A Operação Shadowgun, deflagrada nesta quinta-feira (12), desarticulou uma organização criminosa dedicada ao desenvolvimento, produção e comercialização de armas de fogo e acessórios fabricados por impressão 3D, conhecidas como ‘ghost guns’. A ação, coordenada entre órgãos de segurança pública, cumpriu 36 mandados de busca e apreensão e cinco mandados de prisão, tendo como alvos 30 suspeitos distribuídos em 12 estados brasileiros.
As investigações revelaram uma rede estruturada que utilizava a internet para compartilhar projetos digitais de armamentos, manuais de montagem e orientações para produção clandestina. Os integrantes também realizavam transações financeiras anonimizadas por meio de sistemas de pagamento digitais, financiando a aquisição de equipamentos e a manutenção da infraestrutura online.
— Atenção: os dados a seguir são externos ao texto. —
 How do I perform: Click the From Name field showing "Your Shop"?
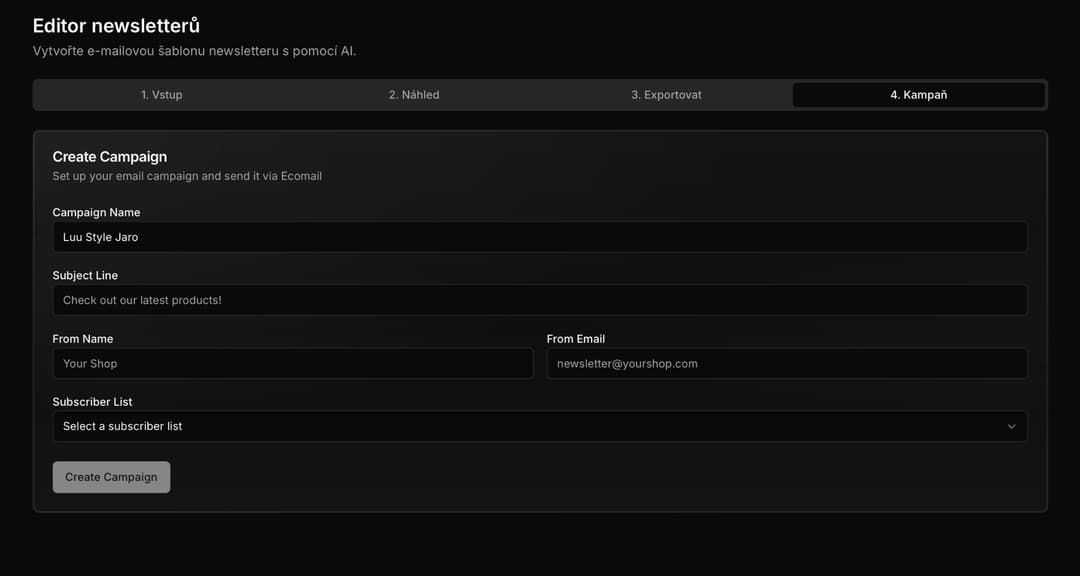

Além disso, a organização produzia e vendia fisicamente componentes de armamento em plataformas de comércio eletrônico, com envios via correios para compradores em diversos estados.
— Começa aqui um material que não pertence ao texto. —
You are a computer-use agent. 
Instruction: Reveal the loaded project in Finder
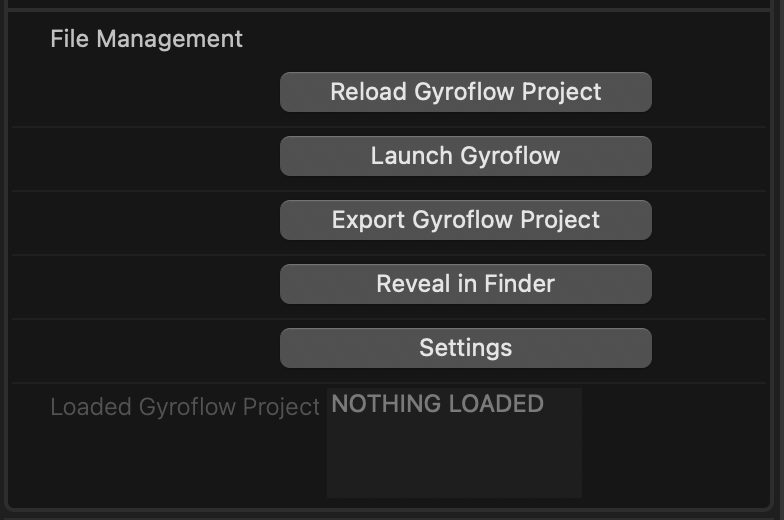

O tipo de armamento produzido, sem numeração de série e acessível por equipamentos comuns, é classificado como ‘arma fantasma’, dificultando sua rastreabilidade e representando um risco significativo à segurança pública. Cruzamentos de dados indicaram que parte dos destinatários possuía antecedentes criminais, com possíveis vínculos a milícias e organizações de tráfico de drogas.
A operação contou com o apoio das Polícias Civis de Sergipe, Bahia, Goiás, Santa Catarina, Roraima, Rio Grande do Sul, Espírito Santo e Minas Gerais, além do Ministério da Justiça e Segurança Pública (MJSP), por meio do Laboratório de Operações Cibernéticas (Ciberlab). A cooperação envolveu ainda a Agência Brasileira de Inteligência (ABIN), a agência norte-americana Homeland Security Investigations (HSI) e o Centro Integrado de Segurança Pública e Proteção Ambiental de Foz do Iguaçu (CISPPA-FIG). O caso foi conduzido pela Polícia Civil do Rio de Janeiro (PCERJ) e pelo Ministério Público do Rio de Janeiro (MPRJ), via CYBERGAECO.
“A atuação coordenada entre as polícias civis, o Ministério Público e os órgãos de inteligência permite identificar e interromper estruturas criminosas que utilizam o ambiente digital para ampliar sua atuação”, afirmou o secretário nacional de Segurança Pública do MJSP, Chico Lucas.
O MPRJ apresentou denúncia contra os integrantes do grupo pelos crimes de organização criminosa, comércio ilegal de armas de fogo e lavagem de capitais. Entre as medidas solicitadas, está a condenação solidária dos acusados ao pagamento de R$ 2,3 milhões por danos morais coletivos, devido à ameaça à segurança pública. Um balanço consolidado da operação deve ser divulgado ainda nesta tarde em Brasília.